(Stored data)
>> BEGIN
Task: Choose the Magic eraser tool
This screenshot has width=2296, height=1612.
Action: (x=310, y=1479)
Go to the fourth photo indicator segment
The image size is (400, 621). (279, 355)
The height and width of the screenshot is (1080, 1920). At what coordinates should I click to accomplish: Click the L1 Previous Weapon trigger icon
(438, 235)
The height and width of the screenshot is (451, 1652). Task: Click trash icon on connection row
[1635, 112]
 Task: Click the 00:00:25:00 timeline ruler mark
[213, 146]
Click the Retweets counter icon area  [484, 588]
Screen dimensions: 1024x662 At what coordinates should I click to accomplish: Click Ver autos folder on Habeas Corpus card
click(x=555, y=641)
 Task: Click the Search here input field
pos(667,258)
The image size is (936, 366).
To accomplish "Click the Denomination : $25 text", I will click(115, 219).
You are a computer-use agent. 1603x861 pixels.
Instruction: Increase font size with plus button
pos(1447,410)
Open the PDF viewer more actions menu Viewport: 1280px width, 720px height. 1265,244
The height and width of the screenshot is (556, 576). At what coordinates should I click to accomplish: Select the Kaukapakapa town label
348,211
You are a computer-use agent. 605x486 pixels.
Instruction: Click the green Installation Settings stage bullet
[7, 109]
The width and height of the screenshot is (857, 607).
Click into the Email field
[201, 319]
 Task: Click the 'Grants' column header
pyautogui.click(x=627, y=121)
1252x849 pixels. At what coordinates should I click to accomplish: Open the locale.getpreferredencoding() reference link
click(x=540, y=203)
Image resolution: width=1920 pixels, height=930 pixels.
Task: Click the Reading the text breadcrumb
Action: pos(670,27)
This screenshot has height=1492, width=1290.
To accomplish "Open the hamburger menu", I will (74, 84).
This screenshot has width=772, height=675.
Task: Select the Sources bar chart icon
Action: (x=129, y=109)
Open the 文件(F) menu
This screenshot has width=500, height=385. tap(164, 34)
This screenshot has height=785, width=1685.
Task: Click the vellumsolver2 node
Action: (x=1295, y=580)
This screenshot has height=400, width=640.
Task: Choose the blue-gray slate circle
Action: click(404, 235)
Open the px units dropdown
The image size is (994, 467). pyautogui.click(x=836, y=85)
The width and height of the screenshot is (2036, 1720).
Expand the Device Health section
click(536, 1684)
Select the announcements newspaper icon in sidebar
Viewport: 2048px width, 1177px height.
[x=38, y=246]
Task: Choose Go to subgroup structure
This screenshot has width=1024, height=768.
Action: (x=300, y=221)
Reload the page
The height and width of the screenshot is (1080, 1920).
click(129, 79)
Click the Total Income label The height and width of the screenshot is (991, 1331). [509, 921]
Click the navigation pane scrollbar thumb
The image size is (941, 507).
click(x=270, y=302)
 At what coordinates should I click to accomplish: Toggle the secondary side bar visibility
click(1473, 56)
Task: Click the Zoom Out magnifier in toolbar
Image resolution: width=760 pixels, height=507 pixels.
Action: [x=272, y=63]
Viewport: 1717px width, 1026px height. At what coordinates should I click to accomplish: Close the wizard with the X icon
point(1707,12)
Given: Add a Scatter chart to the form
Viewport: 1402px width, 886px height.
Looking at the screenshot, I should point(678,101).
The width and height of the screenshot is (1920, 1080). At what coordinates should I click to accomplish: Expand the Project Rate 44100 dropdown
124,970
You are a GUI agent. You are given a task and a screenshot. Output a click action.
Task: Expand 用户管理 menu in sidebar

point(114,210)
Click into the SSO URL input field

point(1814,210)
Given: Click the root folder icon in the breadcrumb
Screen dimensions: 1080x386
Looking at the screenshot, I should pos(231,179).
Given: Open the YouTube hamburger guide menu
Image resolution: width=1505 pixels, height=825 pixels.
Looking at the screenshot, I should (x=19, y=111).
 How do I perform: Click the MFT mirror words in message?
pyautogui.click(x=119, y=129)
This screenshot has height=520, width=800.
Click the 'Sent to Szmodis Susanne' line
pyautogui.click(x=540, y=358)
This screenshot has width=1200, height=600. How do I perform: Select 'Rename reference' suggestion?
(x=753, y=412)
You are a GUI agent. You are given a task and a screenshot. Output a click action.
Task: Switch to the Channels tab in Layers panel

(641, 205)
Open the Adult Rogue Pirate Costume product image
>> END
Short exercise — Return every line of the records above verbatim, from first to last, with nothing altered or left out.

Final result —
Task: Choose the Magic eraser tool
This screenshot has width=2296, height=1612.
Action: (x=310, y=1479)
Go to the fourth photo indicator segment
The image size is (400, 621). (279, 355)
The height and width of the screenshot is (1080, 1920). At what coordinates should I click to accomplish: Click the L1 Previous Weapon trigger icon
(438, 235)
The height and width of the screenshot is (451, 1652). Task: Click trash icon on connection row
[1635, 112]
 Task: Click the 00:00:25:00 timeline ruler mark
[213, 146]
Click the Retweets counter icon area  [484, 588]
Screen dimensions: 1024x662 At what coordinates should I click to accomplish: Click Ver autos folder on Habeas Corpus card
click(x=555, y=641)
 Task: Click the Search here input field
pos(667,258)
The image size is (936, 366).
To accomplish "Click the Denomination : $25 text", I will click(115, 219).
You are a computer-use agent. 1603x861 pixels.
Instruction: Increase font size with plus button
pos(1447,410)
Open the PDF viewer more actions menu Viewport: 1280px width, 720px height. 1265,244
The height and width of the screenshot is (556, 576). At what coordinates should I click to accomplish: Select the Kaukapakapa town label
348,211
You are a computer-use agent. 605x486 pixels.
Instruction: Click the green Installation Settings stage bullet
[7, 109]
The width and height of the screenshot is (857, 607).
Click into the Email field
[201, 319]
 Task: Click the 'Grants' column header
pyautogui.click(x=627, y=121)
1252x849 pixels. At what coordinates should I click to accomplish: Open the locale.getpreferredencoding() reference link
click(x=540, y=203)
Image resolution: width=1920 pixels, height=930 pixels.
Task: Click the Reading the text breadcrumb
Action: pos(670,27)
This screenshot has height=1492, width=1290.
To accomplish "Open the hamburger menu", I will (74, 84).
This screenshot has width=772, height=675.
Task: Select the Sources bar chart icon
Action: (x=129, y=109)
Open the 文件(F) menu
This screenshot has width=500, height=385. tap(164, 34)
This screenshot has height=785, width=1685.
Task: Click the vellumsolver2 node
Action: (x=1295, y=580)
This screenshot has height=400, width=640.
Task: Choose the blue-gray slate circle
Action: click(404, 235)
Open the px units dropdown
The image size is (994, 467). pyautogui.click(x=836, y=85)
The width and height of the screenshot is (2036, 1720).
Expand the Device Health section
click(536, 1684)
Select the announcements newspaper icon in sidebar
Viewport: 2048px width, 1177px height.
[x=38, y=246]
Task: Choose Go to subgroup structure
This screenshot has width=1024, height=768.
Action: (x=300, y=221)
Reload the page
The height and width of the screenshot is (1080, 1920).
click(129, 79)
Click the Total Income label The height and width of the screenshot is (991, 1331). [509, 921]
Click the navigation pane scrollbar thumb
The image size is (941, 507).
click(x=270, y=302)
 At what coordinates should I click to accomplish: Toggle the secondary side bar visibility
click(1473, 56)
Task: Click the Zoom Out magnifier in toolbar
Image resolution: width=760 pixels, height=507 pixels.
Action: [x=272, y=63]
Viewport: 1717px width, 1026px height. At what coordinates should I click to accomplish: Close the wizard with the X icon
point(1707,12)
Given: Add a Scatter chart to the form
Viewport: 1402px width, 886px height.
Looking at the screenshot, I should point(678,101).
The width and height of the screenshot is (1920, 1080). At what coordinates should I click to accomplish: Expand the Project Rate 44100 dropdown
124,970
You are a GUI agent. You are given a task and a screenshot. Output a click action.
Task: Expand 用户管理 menu in sidebar

point(114,210)
Click into the SSO URL input field

point(1814,210)
Given: Click the root folder icon in the breadcrumb
Screen dimensions: 1080x386
Looking at the screenshot, I should pos(231,179).
Given: Open the YouTube hamburger guide menu
Image resolution: width=1505 pixels, height=825 pixels.
Looking at the screenshot, I should (x=19, y=111).
 How do I perform: Click the MFT mirror words in message?
pyautogui.click(x=119, y=129)
This screenshot has height=520, width=800.
Click the 'Sent to Szmodis Susanne' line
pyautogui.click(x=540, y=358)
This screenshot has width=1200, height=600. How do I perform: Select 'Rename reference' suggestion?
(x=753, y=412)
You are a GUI agent. You are given a task and a screenshot. Output a click action.
Task: Switch to the Channels tab in Layers panel

(641, 205)
Open the Adult Rogue Pirate Costume product image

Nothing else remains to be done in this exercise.